Plans to move the fish market were begun anew in June 2017 but were delayed again due to further contamination concerns. Finally, after months of further cleanup, the new site was declared safe and the opening date 11 October 2018 was set and – thankfully – met.
The old Tsukiji market is planned to house a retail fish and food market, roughly a quarter of the size of the previous operation. operation The remaining area of the market will be redeveloped as housing.
Where is it?
6-3-1 Toyosu, Koto, Tokyo. The market is right in the heart of Tokyo near the Panasonic Centre and Tokyo Disney.
How to get there?
Qantas fly directly to Tokyo or with 1 stop from all major Australian cities. There’s also an official Toyosu station on the Yurakucho line, so getting to and from the market is easy.
If you’re planning to head to the working market early in the morning to observe, the best idea is to book a tour as the trains won’t be running that early in the morning. These can be done online or via a travel agent in Australia or in Tokyo. If you want to go solo, then a cab or uber is your best bet.
When to go?
The market works all year round, but the days are a little random depending on the season and year, so make sure you check the official market calendar before you head down.
Where to stay?
As it’s right in the heart of Tokyo there are a plethora of options for everyone from backpackers to wealthy tuna shoppers. Out tip is to shop around and stay in a district that you like the most.
What to see?
The majority of the working market is closed to visitors except for a select few or those on a lucky tour. The market consists of three main buildings: two buildings for seafood and one for fruit and veg. All the buildings are connected via walkways and there are numerous observation windows to check out the proceedings below.

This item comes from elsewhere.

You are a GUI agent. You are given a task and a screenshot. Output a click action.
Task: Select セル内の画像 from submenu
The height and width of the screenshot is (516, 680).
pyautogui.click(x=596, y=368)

Fish Wholesale Market Building
This is the building where the action happens! The tuna auctions take place between around 5:30 and 6:30 am in the main hall. You’ll recognise it by its green floor, which helps contrast the vivid red of the tuna. The other hall is for every other type of non-tuna seafood and has a grey floor. If you’re not on a tour, there’s a small restaurant area, heaps of windows and an observation deck to view everything.
There is an observation platform on a lower floor separated from the action by only a single piece of glass. And it’s fully exposed to the noise and temperature of the auction hall. Sadly this platform will not open to the public until January 15, 2019.
Fish Intermediate Wholesale Market Building
This is the building where all the wholesale businesses have their shops and sell seafood to licensed buyers. The wholesale market is off-limits to tourists but the building several attractions on its upper floors, including a restaurant area home to many of the restauranteurs who worked at Tsukiji. You won’t get sushi any fresher than here.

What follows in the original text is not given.